Node API Layer Project Overview

Fundamentals of blockchain technology

Blockchain technology is based on a decentralized system. To understand decentralized systems, we first need to understand centralized systems. The majority of online services like Facebook, Google, Twitter, Instagram, and WhatsApp all use centralized systems, meaning user data is stored in their servers, and the organization has full access to it in a centralized server or database.

In a decentralized system, user data is distributed among several nodes in a blockchain network, and every node contains a full copy of that data. These nodes aren’t owned by a single entity, but instead are owned by individuals all around the world

To understand the blockchain, you’ll need to understand three important concepts, blocks, miners, and nodes.

A blockchain network consists of chains, and every chain consists of blocks. Blocks have three elements: the data in a block, a nonce, which is a 32-bit whole number, and a hash, a 256-bit number.
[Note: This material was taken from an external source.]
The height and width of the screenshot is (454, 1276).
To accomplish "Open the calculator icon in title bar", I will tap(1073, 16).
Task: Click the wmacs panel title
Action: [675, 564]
Using the process of mining, miners create new blocks in the chain. Mining a block is a pretty difficult process because every block has a reference to a previous block’s hash in a chain.

Nodes refer to computers or any other electronic device in a blockchain. Decentralization is at the core of blockchain technology. No one computer or organization can own the chain; instead, it is distributed via the nodes connected to the chain.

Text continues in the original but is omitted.